Integrated Tool Design Examples
Integrating tools by real task units shortens strategy exploration.
-
schedule_event: Candidate search → availability check → creation in one operation. -
search_logs: Returns only related lines and surrounding context. -
get_customer_context: Returns recent customer activity as summary + key metadata.
This approach echoes the analogy “don’t return all contacts; first narrow with search_contacts.”
Practical Tutorial
First organize existing API/SDK specifications and internal knowledge, preparing LLM-oriented documentation (llms.txt, etc.). Load into Claude Code to generate tool templates, wrapping with local MCP servers or DXT. Connect to Claude Code via claude mcp add ..., and for Claude Desktop, enable via Settings > Developer (MCP) or Settings > Extensions (DXT). Once sufficiently operational, run programmatic evaluation loops via direct API pass-through, adjusting prompts to include structured results + reasoning + feedback in output. Concatenate evaluation logs and paste into Claude Code for batch refactoring of descriptions, naming, and error responses.
Common Pitfalls and Workarounds
We list frequently encountered issues in real settings as symptom → cause → remedy.
| Symptom | Cause | Remedy |
|---|---|---|
| Misselecting similar tools | Ambiguous namespacing | Select prefix/suffix via evaluation, summarize descriptions in one line |
| Overly long returns | Pagination/filtering undesigned | Default CONCISE, DETAILED only when needed |
| Retries don’t progress | Unhelpful errors | Return input validation errors with brief examples |
| Searches miss targets | Poor description guidance | Clearly state “search small” strategy in descriptions, recommend ranges/filters |
| Unreliable evaluation | Biased toward sandbox/single-task challenges | Increase real data/composite tasks, verify with hold-out |
Use this table to rapidly inventory existing tool sets.

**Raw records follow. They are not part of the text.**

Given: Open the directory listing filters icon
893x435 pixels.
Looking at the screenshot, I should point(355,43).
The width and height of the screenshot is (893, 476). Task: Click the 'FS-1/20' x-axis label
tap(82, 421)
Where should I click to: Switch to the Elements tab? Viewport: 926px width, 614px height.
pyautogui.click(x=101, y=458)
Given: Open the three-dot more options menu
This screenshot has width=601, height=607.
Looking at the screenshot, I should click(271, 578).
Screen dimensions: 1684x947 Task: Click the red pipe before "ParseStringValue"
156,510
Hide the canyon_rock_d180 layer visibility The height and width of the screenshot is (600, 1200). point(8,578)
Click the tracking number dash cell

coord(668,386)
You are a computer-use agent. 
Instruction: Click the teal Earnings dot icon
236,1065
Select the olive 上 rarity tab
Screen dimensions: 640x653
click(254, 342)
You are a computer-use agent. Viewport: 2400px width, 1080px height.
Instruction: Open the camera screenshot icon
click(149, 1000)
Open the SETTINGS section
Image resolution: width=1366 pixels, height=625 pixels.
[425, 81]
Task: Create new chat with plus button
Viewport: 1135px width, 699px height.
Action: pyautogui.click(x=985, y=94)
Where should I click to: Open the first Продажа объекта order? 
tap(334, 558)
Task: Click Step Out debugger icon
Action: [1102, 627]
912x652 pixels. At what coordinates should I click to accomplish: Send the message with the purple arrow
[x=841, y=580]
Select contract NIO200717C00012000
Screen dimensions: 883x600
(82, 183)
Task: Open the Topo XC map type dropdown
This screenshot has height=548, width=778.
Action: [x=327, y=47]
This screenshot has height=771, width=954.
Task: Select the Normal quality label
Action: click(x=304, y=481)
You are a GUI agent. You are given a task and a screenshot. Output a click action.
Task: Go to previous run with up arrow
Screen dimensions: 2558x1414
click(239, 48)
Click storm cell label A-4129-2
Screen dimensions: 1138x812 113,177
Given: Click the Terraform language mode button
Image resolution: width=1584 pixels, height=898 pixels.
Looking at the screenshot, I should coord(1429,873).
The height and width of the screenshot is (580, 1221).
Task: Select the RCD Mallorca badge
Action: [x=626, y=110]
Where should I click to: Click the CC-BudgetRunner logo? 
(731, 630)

Examples and Effectiveness Supplement
Within Anthropic, improving Slack and Asana MCP tools collaboratively with Claude yielded higher accuracy than manual creation. Furthermore, external benchmarks (SWE-bench Verified) showed significant score improvements from minor tool description tweaks. In other words, design and description refinements directly impact performance.

Implementation Checklist
Pre-deployment “final mile” checks promote stable operation.
- Evaluation Design
Many real composite tasks・clearly stated verifiable goals.
- Metrics
Success rate・tool call counts・time required・token consumption・input validation errors.
- Efficiency Design
Default pagination/filtering/range selection/truncation.
- Error Design
Directive, brief retry hints + minimal examples.
- Safety Notes
Clearly annotate destructive operations or open-world access in tool descriptions.
Covering “gaps” from this perspective avoids most initial troubles.
Summary
In essence, design tools on the “assumption of being used,” visualize weaknesses through realistic evaluation, and polish through short cycles in collaboration with Claude. Start by choosing one high-frequency task, running through integrated tool creation → MCP connection → evaluation log output (with reasoning/feedback) → batch refactoring. Even small adjustments to response format, granularity, namespacing, and error messages visibly improve success rates and costs. The “design care” you can start today is the shortcut to maximizing agent capabilities.